[Records from a data collection]
- - - - - - -

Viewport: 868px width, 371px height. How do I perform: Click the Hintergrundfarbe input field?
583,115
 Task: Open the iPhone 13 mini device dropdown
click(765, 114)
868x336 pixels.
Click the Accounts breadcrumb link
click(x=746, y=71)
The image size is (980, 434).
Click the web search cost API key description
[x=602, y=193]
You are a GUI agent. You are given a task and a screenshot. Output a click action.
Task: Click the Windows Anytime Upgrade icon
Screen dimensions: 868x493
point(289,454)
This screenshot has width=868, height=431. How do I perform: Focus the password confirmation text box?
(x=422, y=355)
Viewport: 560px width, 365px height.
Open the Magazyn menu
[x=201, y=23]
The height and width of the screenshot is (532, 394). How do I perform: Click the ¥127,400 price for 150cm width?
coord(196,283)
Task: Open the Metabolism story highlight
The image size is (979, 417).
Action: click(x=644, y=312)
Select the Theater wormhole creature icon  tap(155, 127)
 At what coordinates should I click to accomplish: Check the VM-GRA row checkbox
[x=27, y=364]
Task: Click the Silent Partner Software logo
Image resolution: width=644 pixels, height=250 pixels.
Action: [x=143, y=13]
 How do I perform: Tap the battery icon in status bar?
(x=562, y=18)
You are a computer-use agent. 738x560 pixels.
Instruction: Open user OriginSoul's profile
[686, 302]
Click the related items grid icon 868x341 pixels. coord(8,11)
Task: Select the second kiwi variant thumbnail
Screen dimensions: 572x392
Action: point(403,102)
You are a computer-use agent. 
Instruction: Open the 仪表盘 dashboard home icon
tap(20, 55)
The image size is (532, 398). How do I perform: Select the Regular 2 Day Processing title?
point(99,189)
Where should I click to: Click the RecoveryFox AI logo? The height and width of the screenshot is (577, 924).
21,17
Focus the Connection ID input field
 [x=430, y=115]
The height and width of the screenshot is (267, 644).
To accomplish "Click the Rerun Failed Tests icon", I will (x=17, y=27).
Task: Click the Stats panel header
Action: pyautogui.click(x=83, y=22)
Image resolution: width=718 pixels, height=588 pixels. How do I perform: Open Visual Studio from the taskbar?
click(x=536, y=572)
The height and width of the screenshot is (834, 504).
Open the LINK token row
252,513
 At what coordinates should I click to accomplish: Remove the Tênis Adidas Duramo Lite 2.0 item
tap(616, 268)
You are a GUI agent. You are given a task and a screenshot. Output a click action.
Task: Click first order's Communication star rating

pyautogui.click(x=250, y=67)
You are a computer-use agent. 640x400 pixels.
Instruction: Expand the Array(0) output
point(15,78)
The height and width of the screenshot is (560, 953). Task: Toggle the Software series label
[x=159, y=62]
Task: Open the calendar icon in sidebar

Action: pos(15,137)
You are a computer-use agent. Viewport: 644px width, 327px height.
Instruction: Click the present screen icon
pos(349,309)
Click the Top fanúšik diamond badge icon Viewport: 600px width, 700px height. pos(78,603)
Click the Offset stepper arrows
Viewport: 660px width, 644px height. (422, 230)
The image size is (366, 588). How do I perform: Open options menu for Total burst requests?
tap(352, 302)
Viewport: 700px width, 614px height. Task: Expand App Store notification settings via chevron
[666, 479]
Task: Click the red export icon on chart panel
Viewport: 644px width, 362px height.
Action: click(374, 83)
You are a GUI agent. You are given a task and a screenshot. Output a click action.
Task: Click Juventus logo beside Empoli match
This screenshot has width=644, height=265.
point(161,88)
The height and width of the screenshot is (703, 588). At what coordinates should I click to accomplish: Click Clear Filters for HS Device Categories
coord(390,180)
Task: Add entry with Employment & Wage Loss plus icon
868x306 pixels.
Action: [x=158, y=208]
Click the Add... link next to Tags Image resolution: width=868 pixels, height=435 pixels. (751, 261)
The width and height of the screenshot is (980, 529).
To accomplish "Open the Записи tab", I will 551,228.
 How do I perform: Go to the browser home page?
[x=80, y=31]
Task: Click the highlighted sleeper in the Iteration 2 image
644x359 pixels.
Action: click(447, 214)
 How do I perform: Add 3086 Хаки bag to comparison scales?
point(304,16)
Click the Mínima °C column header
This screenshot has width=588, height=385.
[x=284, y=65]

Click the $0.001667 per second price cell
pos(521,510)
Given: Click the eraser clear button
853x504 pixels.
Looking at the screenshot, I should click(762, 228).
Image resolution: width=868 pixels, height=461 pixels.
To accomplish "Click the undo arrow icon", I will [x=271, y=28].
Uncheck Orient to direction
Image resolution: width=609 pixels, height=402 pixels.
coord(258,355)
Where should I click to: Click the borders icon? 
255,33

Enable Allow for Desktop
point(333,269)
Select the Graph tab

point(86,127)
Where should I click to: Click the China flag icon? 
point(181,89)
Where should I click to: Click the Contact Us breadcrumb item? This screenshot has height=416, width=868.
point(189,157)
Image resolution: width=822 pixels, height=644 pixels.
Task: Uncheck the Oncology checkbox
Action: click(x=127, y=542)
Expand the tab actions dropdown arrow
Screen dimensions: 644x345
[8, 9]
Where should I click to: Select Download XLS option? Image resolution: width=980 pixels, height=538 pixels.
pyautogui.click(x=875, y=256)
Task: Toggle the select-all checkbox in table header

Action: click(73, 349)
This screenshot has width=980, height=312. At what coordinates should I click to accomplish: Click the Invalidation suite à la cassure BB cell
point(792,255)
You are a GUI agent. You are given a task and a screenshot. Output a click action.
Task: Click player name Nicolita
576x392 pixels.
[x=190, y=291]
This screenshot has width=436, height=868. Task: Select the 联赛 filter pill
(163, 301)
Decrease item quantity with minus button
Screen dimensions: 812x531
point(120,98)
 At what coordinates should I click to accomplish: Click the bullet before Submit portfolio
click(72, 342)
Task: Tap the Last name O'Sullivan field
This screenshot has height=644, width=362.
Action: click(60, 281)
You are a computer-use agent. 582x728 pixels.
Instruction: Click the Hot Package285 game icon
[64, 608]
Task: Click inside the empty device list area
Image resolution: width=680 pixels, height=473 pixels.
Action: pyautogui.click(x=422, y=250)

- - - - - - -

■ **INSTRUCTIONS TO FOLLOW**
Pull out every line of the records that includes the string "computer".

■ **ANSWER TO THE EXERCISE**
You are a computer-use agent. 738x560 pixels.
You are a computer-use agent. 
You are a computer-use agent. 640x400 pixels.
You are a computer-use agent. Viewport: 644px width, 327px height.
You are a computer-use agent. 582x728 pixels.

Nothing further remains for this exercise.